Litigation challenging scraping efforts is not new, either. For example, Wenner points to a lawsuit the Toronto Real Estate Board filed against Mongohouse in 2018, alleging that the property listings website’s for-profit business was based on unauthorized access to TREB data. A federal court issued a permanent injunction against Mongohouse in 2019.

The same year, the Ninth Circuit – a federal appellate court in the US – ruled that data analytics company hiQ Labs had the right to scrape content from public LinkedIn profiles. The US Supreme Court later vacated the ruling.

Still, the recent spate of lawsuits is set to chart new legal territory. If scraping is an age-old concept, Wenner says, “What’s new is doing it on the absolutely massive scale that companies like OpenAI have done – like internet scale as opposed to website scale.”

No Canadian court has determined whether scraping on this scale is acceptable or whether the companies engaged in the scraping have a legitimate defence, notes Sana Halwani, a partner at Lenczner Slaght and one of the lawyers representing the media organizations in last week’s lawsuit against OpenAI.

“We are in precedent-setting territory with this case,” Halwani says, adding that she anticipates seeing more claims with similar allegations.

In the US, “we've seen a number of lawsuits that have been launched in the last couple of years against OpenAI and other AI companies,” she says. “If the US is the leading edge sometimes on these things, then I would expect that we would start seeing more and more in Canada.”

Of course, one factor that would fuel more of these challenges is companies continuing to scrape copyrighted material. As generative AI tools like large language models continue to proliferate, so will the need for “a massive corpus of data,” says Wenner, citing the oft-repeated adage that AI tools are only as good as the data that trains them.

“The profit motives are so high across the board. I don't know if we're going to see a stop to it,” Wenner says. Still, he says, “What’s going on is we're redefining the terms of what's acceptable and what isn't acceptable. So, what I would expect to see is things will shake out, and there will be a set of rules of the game that are hopefully well-understood by all the parties involved.”

One possible route forward for AI-driven companies?

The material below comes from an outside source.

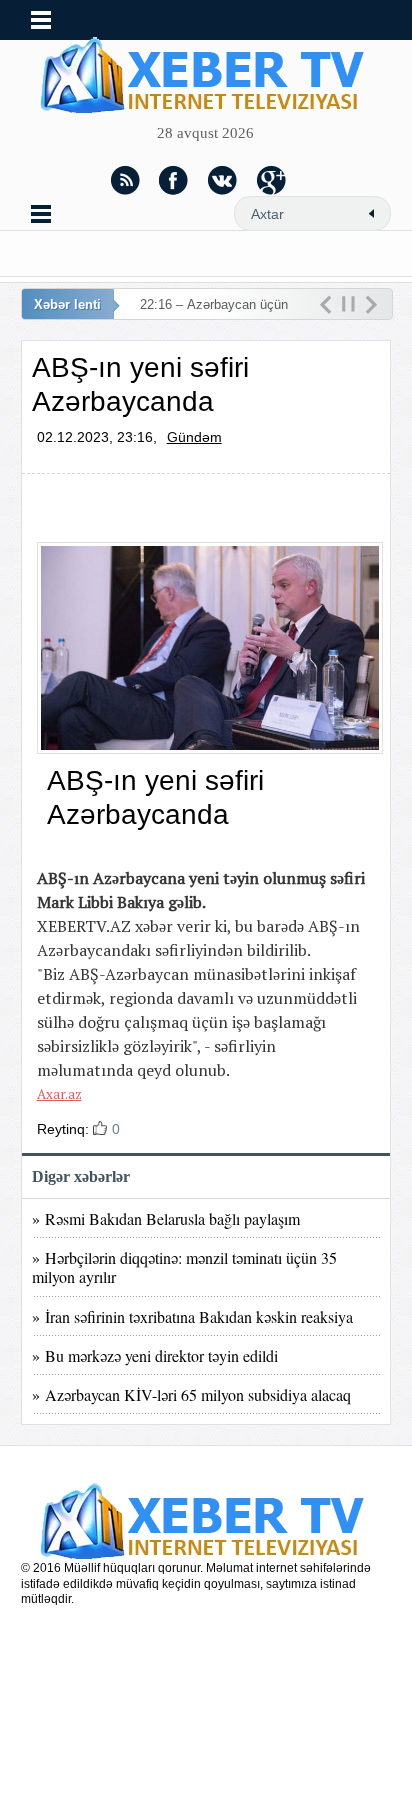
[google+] (272, 180)
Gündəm (194, 437)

They can pay for the data they need.

“We know from public reporting that OpenAI has entered into a number of partnerships and licensing agreements with other media and news media organizations, where those companies are making content available under a license,” Halwani says. “Which tells us they understand that they're supposed to pay for this content, that they're not supposed to just take it without paying for it.”